Os figurinos de Pantera Negra, por sinal, originaram-se da fusão de material de época adaptado para a realidade fantástica da aventura. A produção foi primeira vitória da Marvel Studios neste segmento, os figurinos foram inspirados por meio de sua viagem para a África do Sul. Ruth Carter pesquisou povos, monarquias, mesclou teoria com observação de campo e fez algo que muitos artistas da cultura branca não fizeram ao longo da história dos últimos séculos: pediu autorização para se apropriar dos elementos culturais selecionados para compor o seu trabalho. Ainda no bojo da aventura, a figurinista inseriu traços do afro-futurismo, estética contemporânea da filosofia e das artes que reflete os impactos da diáspora africana por meio de cosmologias não-ocidentais.
Com críticas que fazem uma observação da população negra na atualidade, os elementos da arte afro-futurista dialogam com a ficção científica, fantasia, realismo mágico, etc. É a busca por projeções futuras em uma cultura subjugada há eras, tendo o uso da tradição como estratégia de produção futurista. Dentre os países visitados, Ruth Carter esteve em Mali, Quênia e na Etiópia, resgate que respeitou os aspectos ancestrais da cultura africana, quase sempre estereotipada na produção cinematográfica hollywoodiana. Posicionada politicamente, a figurinista disse não ter importado “nada de cunho colonial” e na Mostra de Figurinos realizada no Fashion Institute of Design & Merchandising, em Los Angeles.

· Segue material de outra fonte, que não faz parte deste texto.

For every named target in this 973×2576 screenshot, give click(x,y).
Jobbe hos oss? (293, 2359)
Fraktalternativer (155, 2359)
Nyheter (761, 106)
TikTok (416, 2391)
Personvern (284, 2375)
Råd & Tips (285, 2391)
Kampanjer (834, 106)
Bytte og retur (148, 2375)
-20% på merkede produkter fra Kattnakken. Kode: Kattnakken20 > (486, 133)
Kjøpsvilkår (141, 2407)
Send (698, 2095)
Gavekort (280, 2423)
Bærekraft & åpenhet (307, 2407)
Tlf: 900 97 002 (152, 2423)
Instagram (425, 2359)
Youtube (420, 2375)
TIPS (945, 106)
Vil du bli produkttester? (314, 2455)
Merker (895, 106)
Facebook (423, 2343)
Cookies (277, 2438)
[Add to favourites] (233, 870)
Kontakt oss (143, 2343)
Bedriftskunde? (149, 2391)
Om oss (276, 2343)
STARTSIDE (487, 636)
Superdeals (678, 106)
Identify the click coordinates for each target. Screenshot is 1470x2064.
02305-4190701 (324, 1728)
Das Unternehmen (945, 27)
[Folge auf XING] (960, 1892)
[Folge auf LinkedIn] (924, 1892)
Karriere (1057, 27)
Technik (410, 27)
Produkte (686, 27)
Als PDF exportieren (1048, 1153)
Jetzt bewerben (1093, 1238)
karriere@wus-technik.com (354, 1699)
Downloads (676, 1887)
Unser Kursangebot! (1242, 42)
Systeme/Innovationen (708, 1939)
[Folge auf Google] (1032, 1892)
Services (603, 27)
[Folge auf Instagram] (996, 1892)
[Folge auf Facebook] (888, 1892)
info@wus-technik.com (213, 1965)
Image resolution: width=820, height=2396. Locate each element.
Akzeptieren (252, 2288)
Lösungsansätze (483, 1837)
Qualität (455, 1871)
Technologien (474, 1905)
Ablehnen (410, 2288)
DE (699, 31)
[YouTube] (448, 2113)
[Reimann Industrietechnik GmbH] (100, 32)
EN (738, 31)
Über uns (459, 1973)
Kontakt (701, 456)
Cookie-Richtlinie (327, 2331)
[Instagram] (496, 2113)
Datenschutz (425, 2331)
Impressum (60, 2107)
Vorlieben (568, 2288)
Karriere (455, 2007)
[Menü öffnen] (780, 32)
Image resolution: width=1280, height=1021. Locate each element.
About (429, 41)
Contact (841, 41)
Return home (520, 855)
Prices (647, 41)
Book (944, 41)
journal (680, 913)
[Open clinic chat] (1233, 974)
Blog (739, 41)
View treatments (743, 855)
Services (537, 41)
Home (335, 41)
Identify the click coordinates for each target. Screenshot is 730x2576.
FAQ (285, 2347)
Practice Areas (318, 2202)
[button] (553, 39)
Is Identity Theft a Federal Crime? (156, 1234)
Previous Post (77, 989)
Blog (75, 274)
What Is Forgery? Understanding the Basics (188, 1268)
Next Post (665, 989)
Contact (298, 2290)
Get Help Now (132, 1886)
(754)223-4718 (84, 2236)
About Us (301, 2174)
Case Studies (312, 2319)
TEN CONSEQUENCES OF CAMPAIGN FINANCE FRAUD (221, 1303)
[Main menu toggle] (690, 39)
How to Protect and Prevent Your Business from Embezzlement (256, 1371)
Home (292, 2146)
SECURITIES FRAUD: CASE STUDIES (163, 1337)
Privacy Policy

Amplamente comentada nas mídias após ter ganhado um prêmio na cerimônia do Oscar 2018, Ruth Carter não deveria reconhecida antes de instâncias de legitimação deste tipo? Algumas barreiras já foram eliminadas, mas ainda é preciso combater muitas avalanches racistas no bojo de um tecido cultural ainda cheio de ranços racistas e mitológicos no que concerne às reflexões sobre utopia e democracia racial. Que venham mais figurinos, Ruth Carter!